Though mourning the loss of his brother, Jean René is comforted because his sister-in-law and the rest of his extended family have received the vaccine against Ebola.
Since the family came in contact with a person with Ebola, they are considered at high risk of the disease and have participated in the ring vaccination, which has been taking place in Mbandaka since 21 May 2018.
"Ring vaccination is a new and vital tool in the control of Ebola," said Dr Michael Ryan, WHO Assistant Director-General, Emergency Preparedness and Response. "I just spent the day out with the vaccination teams in the community, and for the first time in my experience, I saw hope in the face of Ebola and not terror.
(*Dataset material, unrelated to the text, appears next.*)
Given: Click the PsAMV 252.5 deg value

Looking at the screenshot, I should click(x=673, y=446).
This is a major milestone for global public health."
The ring vaccination is led by the National Institute of Biomedical Research and the Ministry of Health of the Democratic Republic of the Congo, which is working with a wide range of partners, including WHO, Médecins sans Frontières and UNICEF. Gavi, the Vaccine Alliance, contributed funds towards the operational costs, and through an agreement with Merck, the vaccine developer, helped ensure that 300 000 investigational doses of the vaccine are available in case of an outbreak. The vaccination is being provided to the contacts of confirmed cases, and the contacts of contacts, as well as healthcare workers, front line responders and other people with potential exposure to Ebola.
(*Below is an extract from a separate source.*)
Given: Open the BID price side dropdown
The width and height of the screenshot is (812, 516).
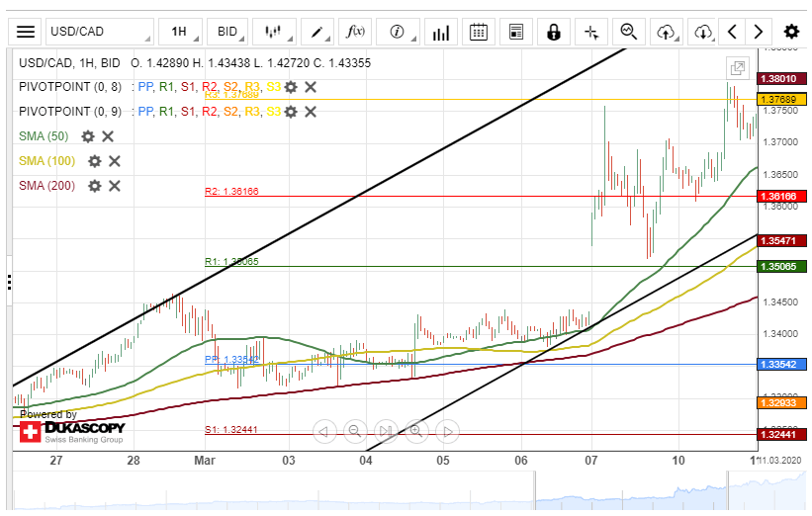Looking at the screenshot, I should 233,32.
Transfer of Ebola response experience between Guinea and the Democratic Republic of the Congo comes full circle
This vaccination effort is also the result of a major collaboration between the Democratic Republic of the Congo and the Republic of Guinea. In 2015, a ring vaccination trial took place in Guinea and found the vaccine to be highly effective against Ebola. Due to the results of the trial, the yet to be licensed rVSV-ZEBOV Ebola vaccine has been approved for ‘compassionate use’ in outbreaks. This means that although the vaccine has not yet been formally approved by a full regulatory process, there is no viable alternative and it has proven sufficiently safe and effective to be recommended for use.
Dr Alhassane Toure coordinated the field operations of the Guinea trial, and now he is leading the efforts in the Democratic Republic of the Congo. Guinean authorities gave their approval to loan more than 30 of the country’s health experts to the Democratic Republic of the Congo for the ring vaccination.
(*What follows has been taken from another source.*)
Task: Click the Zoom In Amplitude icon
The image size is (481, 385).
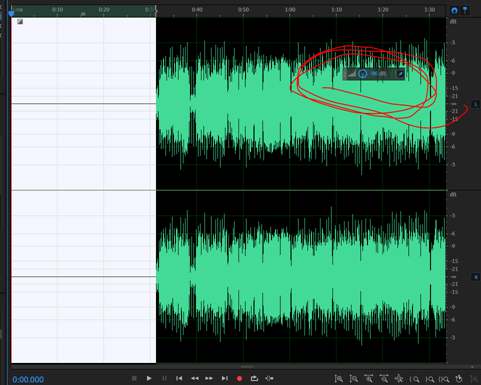Action: [339, 379]
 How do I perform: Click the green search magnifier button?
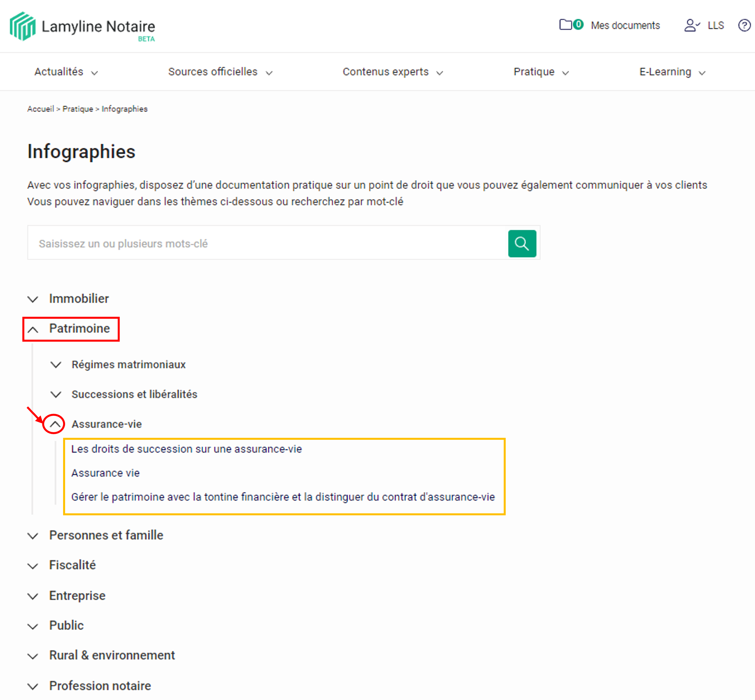pyautogui.click(x=522, y=244)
"I am here to help my brothers and friends in the Democratic Republic of Congo to fight against Ebola," said Dr Alhassane. "Ring vaccination can help stop the spread of the Ebola virus."
Dr Alhassane and his team are working with 50 health workers from the Democratic Republic of the Congo to share the expertise they have in ring vaccination. In addition, Dr Ismaila Ibrahima Sani from Niger is coordinating the actions in the field.
This transfer of knowledge and cooperation between Guinea and the Democratic Republic of the Congo has now come full circle.
"I’m very proud because the Democratic Republic of the Congo sent a team to Guinea the year before last to support Guinea’s fight against Ebola, and now Guinea has sent vaccination experts to help them," said Professor Jean-Jacques Muyembe-Tamfum, Director-General of the National Institute for Biomedical Research. "This is a great example of south-to-south cooperation."
Campaign expanding to remote affected areas
In the past week, the teams have vaccinated more than 420 eligible people in rings around the four cases of Ebola which have been confirmed in Mbandaka. In addition, the vaccine has been offered to health care workers in the area.
"It is possible that there will be new cases confirmed of Ebola in the city," said Ana Maria Henao-Restrepo from the Initiative for Vaccine Research at WHO. "However, it is reassuring to witness that the affected families and communities are accepting our teams and that they have been able to implement ring vaccination."
Vaccination has begun in other areas of Equateur Province with confirmed cases of Ebola. On 28 May, ring vaccination began in Bikoro, which is 150 kilometres from the provincial capital. Later this week, vaccinators from Guinea and the Democratic Republic of the Congo are expected to start ring vaccination in Iboko health zone, which is the most remote of the three areas reporting confirmed cases.